The person with whom I had this exchange is keen to point out that he doesn't rely on the questionable and unproven claims, but rather focuses on the claims of abuse that we know are true to a reasonable degree of certainty. This is all well and good, but often there's a rhetorical trick (or is it a misstep?) employed when discussing those few confirmed instances. What happens is, these instances are highlighted and discussed, the details laid out in vivid color, and then placed alongside the proverbial "hundreds and thousands" of claims that haven't been confirmed to anyone's satisfaction. The effect is essentially to conflate several blood curdling tales of inhumane treatment and outright torture with thousands of accusations of varying brutality for which there is no evidence to back them up.

Also, there seems to be no willingness to take into account the fact that at least one of the accusations of mistreatment made by a leading news publication turned out to have no basis in fact, and would eventually lead to several civilian deaths as a protest centered around the allegations spun out of control and led to a full-scale riot. In this case, it wasn't actual prisoner abuse that led to the riot. Rather, it was a supposed (and apparently fictional) instance of mistreatment of the Koran that infuriated the prostesters. Is there any real doubt that the people who led this protest had been treated to analysis of the reports from international aid groups which suggest that there have been hundreds and thousands of instances of abuse and mistreatment?

Granted, the administration has done little to curry favor with journalists, often frustrating them with its characteristic reticence and secretiveness. But, the fact remains that the reason that the administration takes such a tack with the press is that the administration has a somewhat justifiable (and healthy) paranoia toward it. And, if you need an object lesson as to why it's justifiable, all you need to do is look at the treatment given to both Karl Rove and Dick Durbin by the mainstream media outlets following their recent provocative statements.

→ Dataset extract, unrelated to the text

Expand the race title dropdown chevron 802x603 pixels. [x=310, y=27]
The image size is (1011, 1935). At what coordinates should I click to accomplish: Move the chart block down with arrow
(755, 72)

But, beyond the questions of veracity regarding both the administration's explanations and the claims collected by international aid groups, there's a larger question as to the basic morality and immorality of torture itself. My counterpart in the exchange holds that under no circumstances can torture be morally justified. And, it is on that very basic point where I part company with him. I happen to think that torture can be justified given the proper set of circumstances. Whether or not that happens to be the case in this situation doesn't go directly to the question of whether or not it's universally true that infliction of unbearable pain and suffering on a person is justifiable.

For instance, suppose you've been tipped off that there is a bomb hidden in an elementary school located in a densely populated area, and that it is set to go off in one hour. You have in custody a person who knows the exact location of the bomb, but he is uncooperative. Is it moral to use torture to extract information from that person so bomb squads can defuse the explosives?

That's just one of many instances one can invision where, to my mind at least, torture is not only justifiable, but a moral imperative. Whether or not any of the detainees who are known to have been tortured were done so in an effort to save lives from an immediate threat, I don't know. But, I do know that torture is not universally wrong.